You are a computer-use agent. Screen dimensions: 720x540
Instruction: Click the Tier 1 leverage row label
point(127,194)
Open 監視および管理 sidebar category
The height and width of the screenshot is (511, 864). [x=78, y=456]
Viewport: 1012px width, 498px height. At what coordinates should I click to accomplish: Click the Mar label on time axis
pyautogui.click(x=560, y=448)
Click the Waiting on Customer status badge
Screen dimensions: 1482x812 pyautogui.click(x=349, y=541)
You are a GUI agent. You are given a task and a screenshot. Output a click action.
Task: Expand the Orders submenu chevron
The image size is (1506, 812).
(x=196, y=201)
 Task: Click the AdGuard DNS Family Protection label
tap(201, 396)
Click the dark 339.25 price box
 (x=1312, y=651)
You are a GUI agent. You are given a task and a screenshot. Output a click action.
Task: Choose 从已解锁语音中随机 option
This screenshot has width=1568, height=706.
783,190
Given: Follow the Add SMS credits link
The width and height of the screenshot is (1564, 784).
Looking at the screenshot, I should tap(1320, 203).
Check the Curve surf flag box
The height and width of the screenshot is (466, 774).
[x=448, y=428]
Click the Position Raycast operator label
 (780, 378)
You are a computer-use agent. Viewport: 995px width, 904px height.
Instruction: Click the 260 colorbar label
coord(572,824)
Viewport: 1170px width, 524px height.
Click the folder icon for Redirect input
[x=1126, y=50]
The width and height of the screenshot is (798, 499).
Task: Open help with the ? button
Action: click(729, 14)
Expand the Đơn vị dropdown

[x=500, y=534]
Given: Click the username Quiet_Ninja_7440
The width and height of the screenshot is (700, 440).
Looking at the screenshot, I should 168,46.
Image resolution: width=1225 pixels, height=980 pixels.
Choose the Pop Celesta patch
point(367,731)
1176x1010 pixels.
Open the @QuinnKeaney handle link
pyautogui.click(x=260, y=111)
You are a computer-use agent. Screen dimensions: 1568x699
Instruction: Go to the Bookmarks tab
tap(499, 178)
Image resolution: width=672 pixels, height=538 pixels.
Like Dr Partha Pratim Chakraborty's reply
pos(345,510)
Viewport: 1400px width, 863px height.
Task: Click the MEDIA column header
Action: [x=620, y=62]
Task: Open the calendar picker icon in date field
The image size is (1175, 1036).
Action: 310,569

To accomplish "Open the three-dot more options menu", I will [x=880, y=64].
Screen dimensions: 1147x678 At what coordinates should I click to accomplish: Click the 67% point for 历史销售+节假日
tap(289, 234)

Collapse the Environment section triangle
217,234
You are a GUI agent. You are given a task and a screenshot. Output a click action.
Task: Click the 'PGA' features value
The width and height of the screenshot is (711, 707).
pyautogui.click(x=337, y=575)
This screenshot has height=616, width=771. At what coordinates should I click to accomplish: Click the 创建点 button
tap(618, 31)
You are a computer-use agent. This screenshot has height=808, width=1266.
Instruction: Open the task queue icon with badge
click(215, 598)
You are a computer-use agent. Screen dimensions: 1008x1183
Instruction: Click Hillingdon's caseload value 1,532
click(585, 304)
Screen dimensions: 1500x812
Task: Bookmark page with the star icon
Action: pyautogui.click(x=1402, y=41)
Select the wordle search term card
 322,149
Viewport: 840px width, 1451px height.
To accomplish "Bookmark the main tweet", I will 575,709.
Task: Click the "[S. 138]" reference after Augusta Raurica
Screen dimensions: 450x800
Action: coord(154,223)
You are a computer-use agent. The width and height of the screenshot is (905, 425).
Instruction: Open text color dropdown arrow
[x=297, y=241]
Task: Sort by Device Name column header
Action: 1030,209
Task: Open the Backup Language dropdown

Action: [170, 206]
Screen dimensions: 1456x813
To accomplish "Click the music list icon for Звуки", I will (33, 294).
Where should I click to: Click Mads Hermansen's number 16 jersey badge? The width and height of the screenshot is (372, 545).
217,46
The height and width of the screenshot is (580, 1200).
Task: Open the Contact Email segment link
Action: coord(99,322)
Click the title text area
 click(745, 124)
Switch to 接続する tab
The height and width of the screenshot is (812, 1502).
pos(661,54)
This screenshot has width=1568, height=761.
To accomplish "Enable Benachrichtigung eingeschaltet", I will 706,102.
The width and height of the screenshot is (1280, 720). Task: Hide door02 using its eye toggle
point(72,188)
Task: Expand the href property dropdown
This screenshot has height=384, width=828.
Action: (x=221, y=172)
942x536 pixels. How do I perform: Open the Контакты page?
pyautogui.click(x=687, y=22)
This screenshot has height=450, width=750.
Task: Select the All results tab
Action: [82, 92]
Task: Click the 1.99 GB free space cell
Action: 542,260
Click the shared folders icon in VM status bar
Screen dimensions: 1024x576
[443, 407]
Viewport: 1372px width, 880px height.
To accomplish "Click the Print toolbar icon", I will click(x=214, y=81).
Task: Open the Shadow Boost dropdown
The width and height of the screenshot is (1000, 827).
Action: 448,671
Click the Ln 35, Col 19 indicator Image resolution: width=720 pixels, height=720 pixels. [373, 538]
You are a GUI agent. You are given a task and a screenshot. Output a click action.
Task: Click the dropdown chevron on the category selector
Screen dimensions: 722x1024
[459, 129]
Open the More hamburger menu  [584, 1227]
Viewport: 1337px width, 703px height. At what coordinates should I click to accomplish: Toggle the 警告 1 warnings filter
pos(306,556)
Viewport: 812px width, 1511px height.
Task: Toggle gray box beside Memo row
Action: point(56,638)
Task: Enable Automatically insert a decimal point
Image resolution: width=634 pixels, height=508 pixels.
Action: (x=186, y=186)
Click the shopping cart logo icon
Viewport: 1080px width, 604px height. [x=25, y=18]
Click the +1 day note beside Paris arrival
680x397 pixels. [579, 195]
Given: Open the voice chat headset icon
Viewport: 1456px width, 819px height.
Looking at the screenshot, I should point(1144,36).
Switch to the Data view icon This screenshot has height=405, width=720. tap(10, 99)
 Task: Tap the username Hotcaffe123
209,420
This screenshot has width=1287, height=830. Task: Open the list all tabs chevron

☆ ☆ ☆ ☆ ☆

Reproduce all of the material above, replacing every occurrence of "Instruction" with "Goal" and changing nothing else.

You are a computer-use agent. Screen dimensions: 720x540
Goal: Click the Tier 1 leverage row label
point(127,194)
Open 監視および管理 sidebar category
The height and width of the screenshot is (511, 864). [x=78, y=456]
Viewport: 1012px width, 498px height. At what coordinates should I click to accomplish: Click the Mar label on time axis
pyautogui.click(x=560, y=448)
Click the Waiting on Customer status badge
Screen dimensions: 1482x812 pyautogui.click(x=349, y=541)
You are a GUI agent. You are given a task and a screenshot. Output a click action.
Task: Expand the Orders submenu chevron
The image size is (1506, 812).
(x=196, y=201)
 Task: Click the AdGuard DNS Family Protection label
tap(201, 396)
Click the dark 339.25 price box
 (x=1312, y=651)
You are a GUI agent. You are given a task and a screenshot. Output a click action.
Task: Choose 从已解锁语音中随机 option
This screenshot has width=1568, height=706.
783,190
Given: Follow the Add SMS credits link
The width and height of the screenshot is (1564, 784).
Looking at the screenshot, I should tap(1320, 203).
Check the Curve surf flag box
The height and width of the screenshot is (466, 774).
[x=448, y=428]
Click the Position Raycast operator label
 (780, 378)
You are a computer-use agent. Viewport: 995px width, 904px height.
Goal: Click the 260 colorbar label
coord(572,824)
Viewport: 1170px width, 524px height.
Click the folder icon for Redirect input
[x=1126, y=50]
The width and height of the screenshot is (798, 499).
Task: Open help with the ? button
Action: click(729, 14)
Expand the Đơn vị dropdown

[x=500, y=534]
Given: Click the username Quiet_Ninja_7440
The width and height of the screenshot is (700, 440).
Looking at the screenshot, I should 168,46.
Image resolution: width=1225 pixels, height=980 pixels.
Choose the Pop Celesta patch
point(367,731)
1176x1010 pixels.
Open the @QuinnKeaney handle link
pyautogui.click(x=260, y=111)
You are a computer-use agent. Screen dimensions: 1568x699
Goal: Go to the Bookmarks tab
tap(499, 178)
Image resolution: width=672 pixels, height=538 pixels.
Like Dr Partha Pratim Chakraborty's reply
pos(345,510)
Viewport: 1400px width, 863px height.
Task: Click the MEDIA column header
Action: [x=620, y=62]
Task: Open the calendar picker icon in date field
The image size is (1175, 1036).
Action: 310,569

To accomplish "Open the three-dot more options menu", I will [x=880, y=64].
Screen dimensions: 1147x678 At what coordinates should I click to accomplish: Click the 67% point for 历史销售+节假日
tap(289, 234)

Collapse the Environment section triangle
217,234
You are a GUI agent. You are given a task and a screenshot. Output a click action.
Task: Click the 'PGA' features value
The width and height of the screenshot is (711, 707).
pyautogui.click(x=337, y=575)
This screenshot has height=616, width=771. At what coordinates should I click to accomplish: Click the 创建点 button
tap(618, 31)
You are a computer-use agent. This screenshot has height=808, width=1266.
Goal: Open the task queue icon with badge
click(215, 598)
You are a computer-use agent. Screen dimensions: 1008x1183
Goal: Click Hillingdon's caseload value 1,532
click(585, 304)
Screen dimensions: 1500x812
Task: Bookmark page with the star icon
Action: pyautogui.click(x=1402, y=41)
Select the wordle search term card
 322,149
Viewport: 840px width, 1451px height.
To accomplish "Bookmark the main tweet", I will 575,709.
Task: Click the "[S. 138]" reference after Augusta Raurica
Screen dimensions: 450x800
Action: coord(154,223)
You are a computer-use agent. The width and height of the screenshot is (905, 425).
Goal: Open text color dropdown arrow
[x=297, y=241]
Task: Sort by Device Name column header
Action: 1030,209
Task: Open the Backup Language dropdown

Action: [170, 206]
Screen dimensions: 1456x813
To accomplish "Click the music list icon for Звуки", I will (33, 294).
Where should I click to: Click Mads Hermansen's number 16 jersey badge? The width and height of the screenshot is (372, 545).
217,46
The height and width of the screenshot is (580, 1200).
Task: Open the Contact Email segment link
Action: coord(99,322)
Click the title text area
 click(745, 124)
Switch to 接続する tab
The height and width of the screenshot is (812, 1502).
pos(661,54)
This screenshot has width=1568, height=761.
To accomplish "Enable Benachrichtigung eingeschaltet", I will 706,102.
The width and height of the screenshot is (1280, 720). Task: Hide door02 using its eye toggle
point(72,188)
Task: Expand the href property dropdown
This screenshot has height=384, width=828.
Action: (x=221, y=172)
942x536 pixels. How do I perform: Open the Контакты page?
pyautogui.click(x=687, y=22)
This screenshot has height=450, width=750.
Task: Select the All results tab
Action: [82, 92]
Task: Click the 1.99 GB free space cell
Action: 542,260
Click the shared folders icon in VM status bar
Screen dimensions: 1024x576
[443, 407]
Viewport: 1372px width, 880px height.
To accomplish "Click the Print toolbar icon", I will click(x=214, y=81).
Task: Open the Shadow Boost dropdown
The width and height of the screenshot is (1000, 827).
Action: 448,671
Click the Ln 35, Col 19 indicator Image resolution: width=720 pixels, height=720 pixels. [373, 538]
You are a GUI agent. You are given a task and a screenshot. Output a click action.
Task: Click the dropdown chevron on the category selector
Screen dimensions: 722x1024
[459, 129]
Open the More hamburger menu  [584, 1227]
Viewport: 1337px width, 703px height. At what coordinates should I click to accomplish: Toggle the 警告 1 warnings filter
pos(306,556)
Viewport: 812px width, 1511px height.
Task: Toggle gray box beside Memo row
Action: point(56,638)
Task: Enable Automatically insert a decimal point
Image resolution: width=634 pixels, height=508 pixels.
Action: (x=186, y=186)
Click the shopping cart logo icon
Viewport: 1080px width, 604px height. [x=25, y=18]
Click the +1 day note beside Paris arrival
680x397 pixels. [579, 195]
Given: Open the voice chat headset icon
Viewport: 1456px width, 819px height.
Looking at the screenshot, I should point(1144,36).
Switch to the Data view icon This screenshot has height=405, width=720. tap(10, 99)
 Task: Tap the username Hotcaffe123
209,420
This screenshot has width=1287, height=830. Task: Open the list all tabs chevron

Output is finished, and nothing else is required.